■ Instructions for the task
What you should write out is every line from the one containing "Click the expand" to the end of the data, exactly and with nothing else.
(Data to process begins)
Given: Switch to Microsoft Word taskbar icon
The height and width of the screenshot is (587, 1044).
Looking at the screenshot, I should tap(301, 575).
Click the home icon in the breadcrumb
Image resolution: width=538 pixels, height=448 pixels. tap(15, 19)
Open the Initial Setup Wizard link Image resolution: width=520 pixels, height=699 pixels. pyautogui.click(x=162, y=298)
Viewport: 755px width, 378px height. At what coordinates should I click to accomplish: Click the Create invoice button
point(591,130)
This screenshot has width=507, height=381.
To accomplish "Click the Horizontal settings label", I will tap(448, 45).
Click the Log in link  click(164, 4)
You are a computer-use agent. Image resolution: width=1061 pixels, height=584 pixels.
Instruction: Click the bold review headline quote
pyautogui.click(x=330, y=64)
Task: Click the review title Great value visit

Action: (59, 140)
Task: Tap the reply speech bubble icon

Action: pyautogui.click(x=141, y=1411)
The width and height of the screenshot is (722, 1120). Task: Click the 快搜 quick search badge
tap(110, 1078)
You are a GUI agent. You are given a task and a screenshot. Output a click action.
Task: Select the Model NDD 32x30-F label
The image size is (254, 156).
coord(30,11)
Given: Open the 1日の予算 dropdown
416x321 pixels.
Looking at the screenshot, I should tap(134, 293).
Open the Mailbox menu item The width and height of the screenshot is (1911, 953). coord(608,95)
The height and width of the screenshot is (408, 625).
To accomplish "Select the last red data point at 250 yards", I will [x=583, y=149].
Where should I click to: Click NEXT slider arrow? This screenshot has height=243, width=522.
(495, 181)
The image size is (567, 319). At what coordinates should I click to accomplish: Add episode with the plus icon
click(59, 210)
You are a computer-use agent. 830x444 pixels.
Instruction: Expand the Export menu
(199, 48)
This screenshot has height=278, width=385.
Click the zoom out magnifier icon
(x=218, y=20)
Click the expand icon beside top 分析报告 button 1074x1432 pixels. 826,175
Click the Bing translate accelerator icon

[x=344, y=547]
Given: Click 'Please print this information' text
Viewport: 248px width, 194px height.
(Data to process ends)
■ Answer area
Click the expand icon beside top 分析报告 button 1074x1432 pixels. 826,175
Click the Bing translate accelerator icon

[x=344, y=547]
Given: Click 'Please print this information' text
Viewport: 248px width, 194px height.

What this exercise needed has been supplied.